What is expected: Could you give back every record below exactly, leaving out the pictures?

Data to use:
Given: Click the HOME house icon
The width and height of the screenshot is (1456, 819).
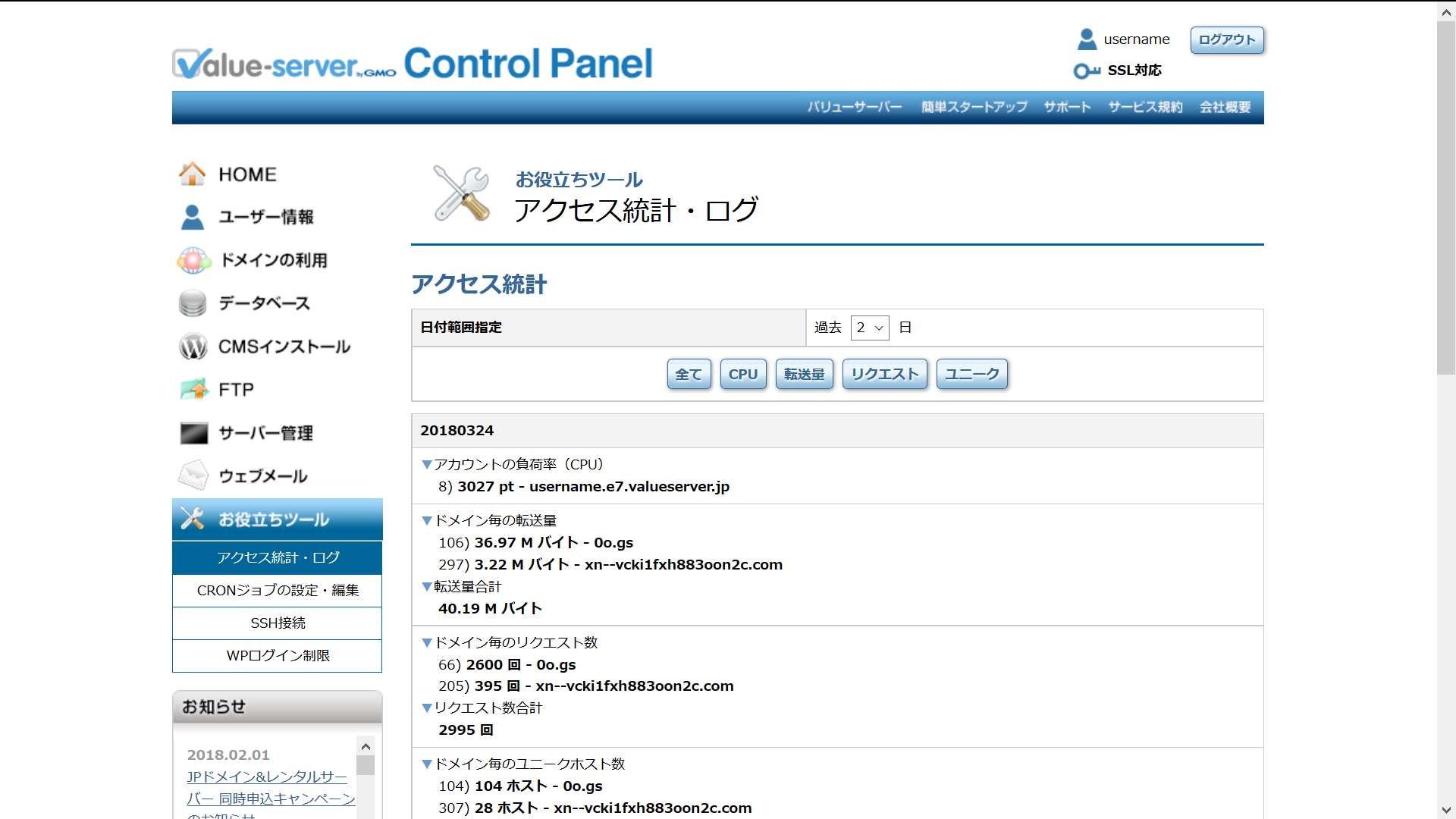Looking at the screenshot, I should coord(192,174).
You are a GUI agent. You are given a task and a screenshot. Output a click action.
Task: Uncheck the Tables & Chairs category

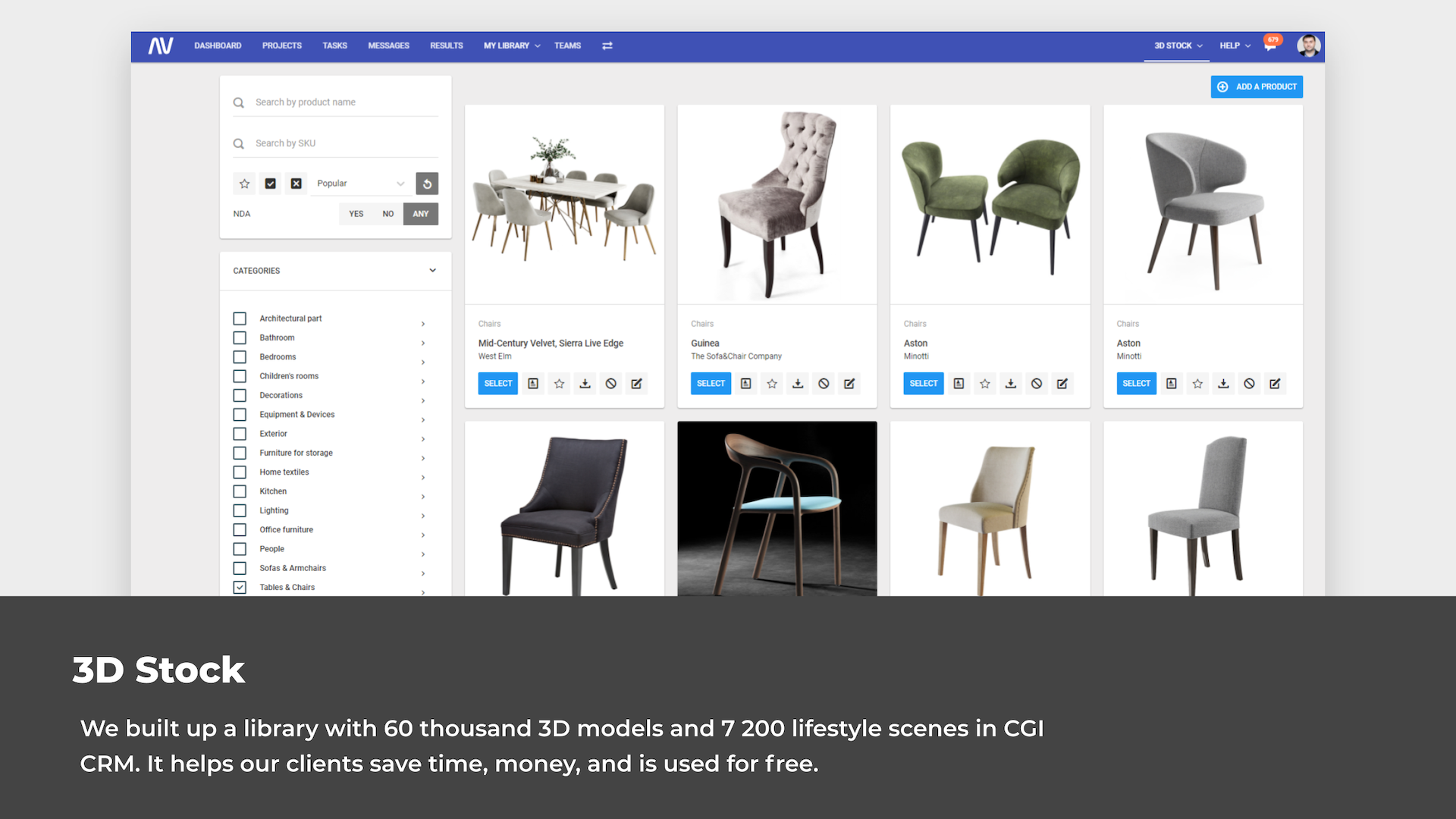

Answer to the exercise:
Given: Click the HOME house icon
The width and height of the screenshot is (1456, 819).
Looking at the screenshot, I should coord(192,174).
You are a GUI agent. You are given a task and a screenshot. Output a click action.
Task: Uncheck the Tables & Chairs category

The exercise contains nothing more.